Your task
Your answer must be the lines from the one holding "Given: Open Conditional Formatting (条件格式)" through the final line of the entries below, copied exactly, with no pictures.
* * *
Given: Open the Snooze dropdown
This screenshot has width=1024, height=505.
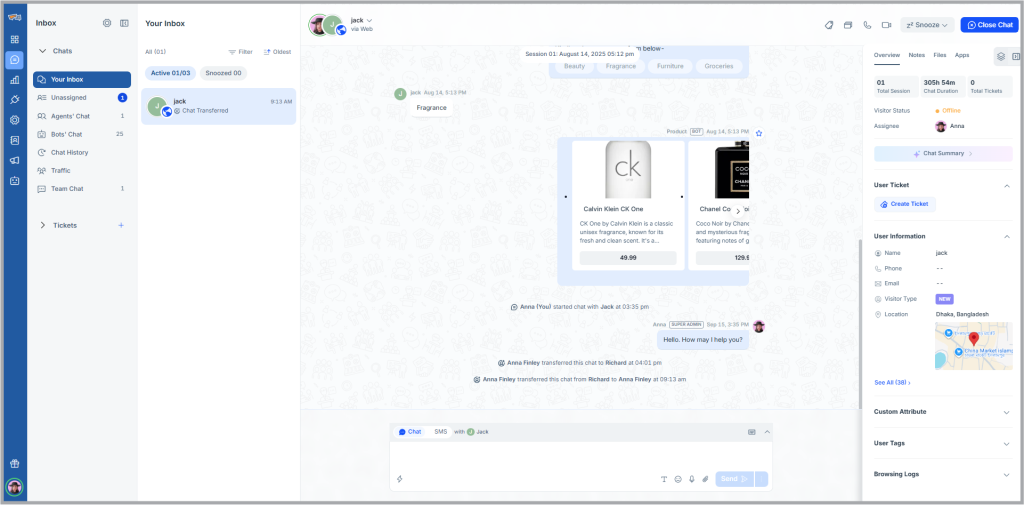Looking at the screenshot, I should [x=926, y=25].
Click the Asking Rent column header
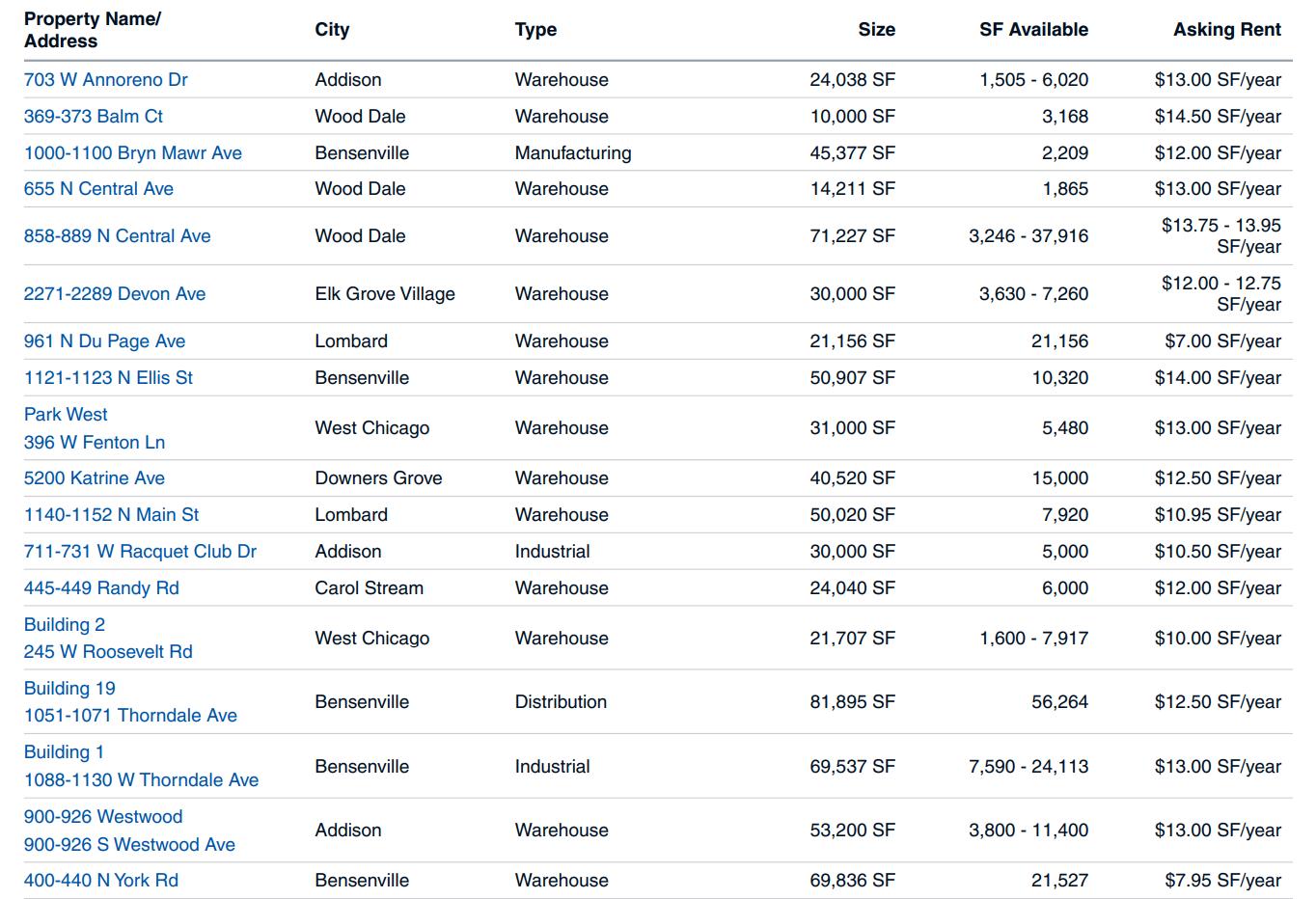1316x899 pixels. (1226, 30)
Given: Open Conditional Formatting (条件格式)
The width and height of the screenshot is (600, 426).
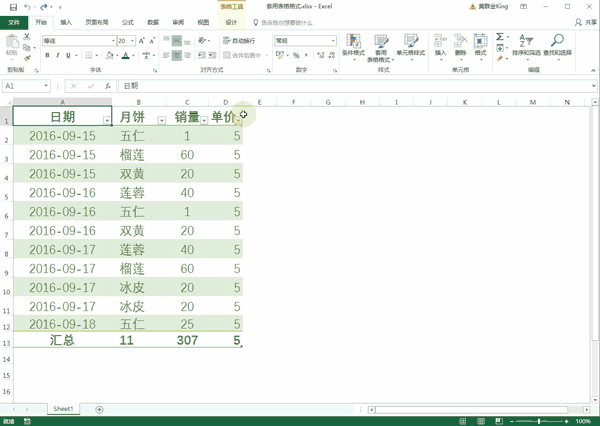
* * *
Answer to the exercise
Given: Open Conditional Formatting (条件格式)
The width and height of the screenshot is (600, 426).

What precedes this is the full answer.